The Public Readiness and Emergency Preparedness Act (PREP Act), which allowed pharmacists and pharmacy technicians to administer certain vaccines including for COVID-19, will sunset in 2024, thus leaving 25 states without the ability to continue this practice.
The obvious concern is that some people will have limited access to get some life-saving vaccines.
The Global Healthy Living Foundation (GHLF) announced today it had published a new report finding an increase nationwide in people receiving vaccines at pharmacies compared to physician practices in 2020 and 2021. Data show that across all vaccines for adults (regardless of location, gender, or income), a large majority of the administration took place at the pharmacy level, with most COVID-19, shingles, and flu shots administered by pharmacists (as compared to non-pharmacy medical settings). In addition the share of pneumococcal and adult HPV vaccination at pharmacies also is trending up.
This report was commissioned by the GHLF and the IQVIA Institute for Human Data Science to better understand immunization access improvements following the enactment of the PREP Act and subsequent modifications made during the COVID-19 pandemic.
“Our research shows that immunization rates improve when pharmacists and pharmacy technicians are authorized to vaccinate adults,” said Robert Popovian, PharmD, MS, Chief Science Policy Officer, Global Healthy Living Foundation. “It’s time to permanently codify the PREP Act into federal and state law while further expanding authorization to empower pharmacists, pharmacy interns, and pharmacy technicians to administer all Food and Drug (FDA) approved and/or ACIP (Advisory Committee on Immunization Practices) recommended vaccines, like their physician colleagues.”

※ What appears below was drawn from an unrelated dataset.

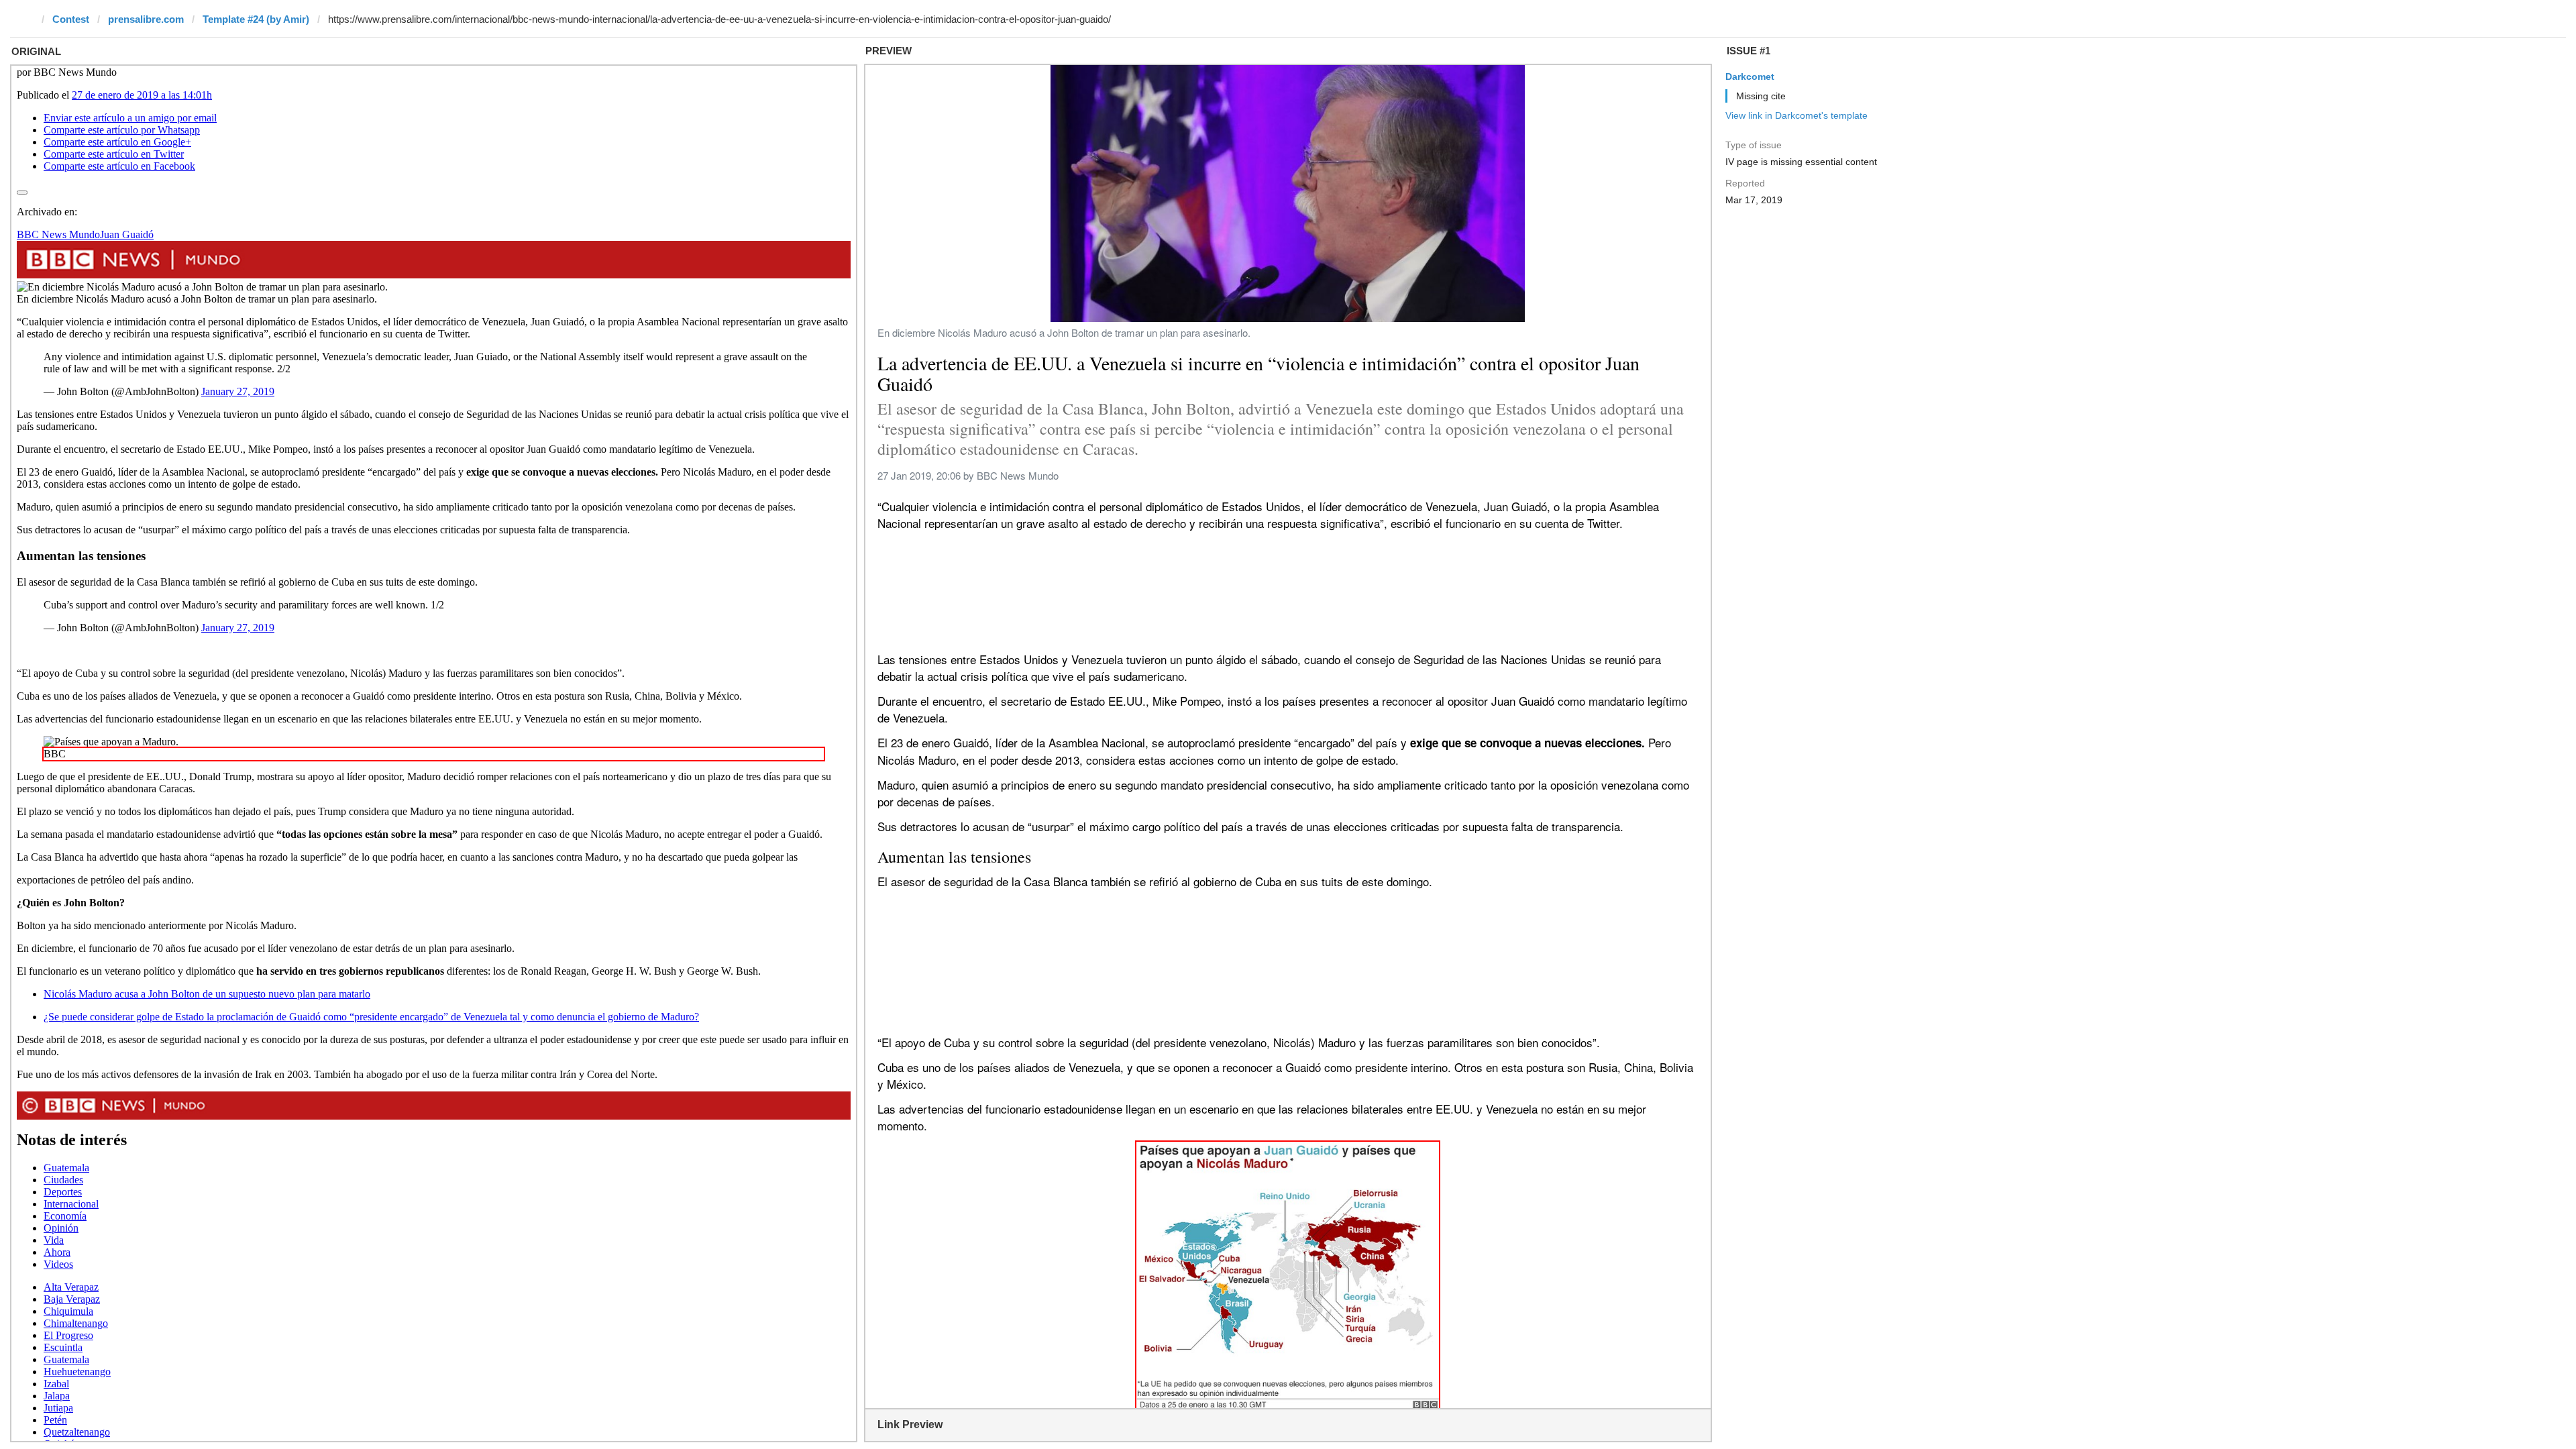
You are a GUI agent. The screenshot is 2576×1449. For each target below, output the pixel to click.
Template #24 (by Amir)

The GHLF/IQVIA report, using proprietary IQVIA data to understand the location of administration of several adult and children’s vaccines, found an increase in adult vaccines administration at pharmacies as compared to non-pharmacy medical settings in 2020 and in 2021. Most of the adult COVID-19 and shingles vaccine administration took place at pharmacies, and around 60 percent of vaccination during flu season (Quarters 3 and 4) took place at pharmacies. Share of pharmacy administration of other adult vaccinations also trended upwards. For example, while HPV vaccines are generally used in adolescent populations, 20 percent of all HPV vaccine claims are for adults. At the start of 2018, only 5 percent of adult HPV vaccines were administered in pharmacies, but by the end of 2021 around 20 percent of administration happened at pharmacies. Share of Pneumococcal vaccination happening at pharmacies also trended upward and is correlated with the flu season as people may interact more with pharmacists for the flu vaccine and may be informed regarding the pneumococcal vaccine.
For children, a large majority of COVID-19 vaccines were administered at pharmacies as compared to non-pharmacy medical settings. Regarding the flu vaccines, there has been a slight increase in pharmacy administration in 2020 and 2021 (12-13 percent during the flu season) compared to 2018 and 19 (7-10 percent during flu season).
Pharmacy-based vaccination increased nationwide regardless of location, income, or gender. Specifically, Hispanic and Asian populations receive a larger share of vaccines at pharmacies compared to other race/ethnicity categories.
“Broadening vaccination authority in pharmacies will increase immunization rates, reduce overall health care costs, and save lives, laying the groundwork for a better, stronger, and fairer healthcare system for all,” Seth Ginsberg, president and co-founder, Global Healthy Living Foundation, said in a statement.